OUTDOORS

New Florida Girl has a new mission

‘Twilight career for an old captain and an old boat’

Tina Harbuck
tharbuck@thedestinlog.com

The old girl’s not done yet.

The New Florida Girl, which has been a part of the Destin fishing fleet for four decades, has been renovated into a work horse of sorts.

Capt. Jim Westbrook, of the iconic fishing vessel that has taken thousands of folks fishing over the years, said that after the Coast Guard deemed the vessel too old to continue to carry passengers, he decided to turn it into a work boat.

“I think it’s the stoutest, strongest boat in the fleet, but I didn’t know how to prove it to them,” Westbrook said. “So we decided to change it into a strong, long-lasting work boat. And that’s what we’ve done."

The New Florida Girl, which is now part of Deploy-Able Inc., is in the marine construction business, artificial reef deployment business and the post-hurricane and storms business.

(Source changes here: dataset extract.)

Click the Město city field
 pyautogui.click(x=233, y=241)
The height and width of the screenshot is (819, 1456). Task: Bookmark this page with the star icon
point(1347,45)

“We have built something that is completely capable of doing it,” Westbrook said.

To look at the bow of the New Florida Girl, it looks the same. However, the back deck has been cleared and now holds a hydraulic crane able to lift debris, chicken coops or other materials used to make artificial fishing reefs.

“She’s still the good ole 90 feet by 23 feet that it’s always been. It’s just lighter on her feet after we took all that house off,” he said.

The boat now floats about 3 inches higher out of the water.

“The crane weighs a lot, but not near what we took off. It’s about 3 tons lighter than it was … a big difference,” he said.

The New Florida Girl will be able to deploy as many as 32 chicken coops, stacked two high, which can make 16 reefs for fish replenishment.

Plus the vessel will still have all “the old comforts of the boat up in the cabin with a coffee pot on and a bulletproof glass between the reefs and your family it you want to come along and watch,” he said.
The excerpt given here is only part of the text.